The proletarian world revolution has begun. Everybody is aware of it. The bourgeoisie sees it or guesses at it, — panic-stricken, it tries to save what can be saved and endeavours with all its might to keep its old power to build it up anew. The vanguard of the revolution forthwith accepts the challenge, and large masses of working men get ready for the fight, though not as yet clearly seeing, only instinctively feeling that the hour is coming. The working men's revolution has begun and goes steadily on. But the conditions under which it takes place are new and altogether different from those before the war. That is where the former social democrats are mistaken, who believe they live in the old world and thus do not perceive to what extent the conditions of struggle have altered. They firmly keep to their old tenets and programme; they pride themselves upon having remained what they were. Thus they lead the workmen who follow them astray. It is therefore imperative to inspect the new world, the scene of the proletarian revolution more closely.

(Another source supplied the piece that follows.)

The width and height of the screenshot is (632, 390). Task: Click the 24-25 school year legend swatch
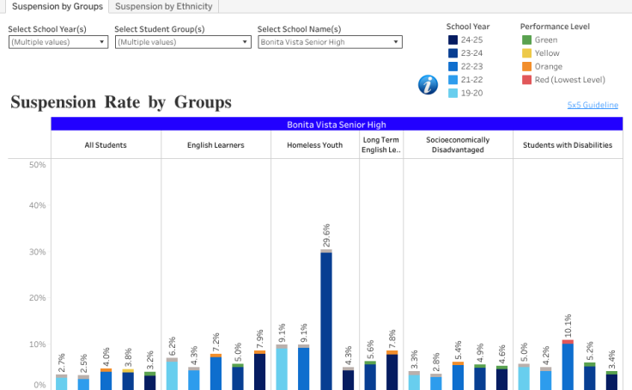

The war has made the world international — that is its first great result. Capitalism had created national states, great political units of the bourgeoisie, to all appearance sharply isolated from one another, yet steadily ever more and more tending to abolish the contrasts and divergencies of national character, customs, ideas and laws within their own borders. Each state was sovereign independent, in relation to the others; none admitted intervention of the others into its internal affairs; each concluded treaties and alliances at its own discretion. As armed class organisations of the bourgeoisie they stood side by side or opposite one another, settling their conflicting interests by war. In consequence of this, all further human relations were kept within the boundaries of the state. Legislation was an internal affair of the state. Class-war was waged on a national basis, as a struggle between the bourgeoisie of a given country and its proletariat. There were, of course, subsidiary influences flooding in from beyond the frontiers; at international congresses counsel was taken and resolutions were adopted. But that was only one aspect of the actual case. Each party was sovereign in its own country; each working class — such was the general opinion — only had to get the better of its own bourgeoisie.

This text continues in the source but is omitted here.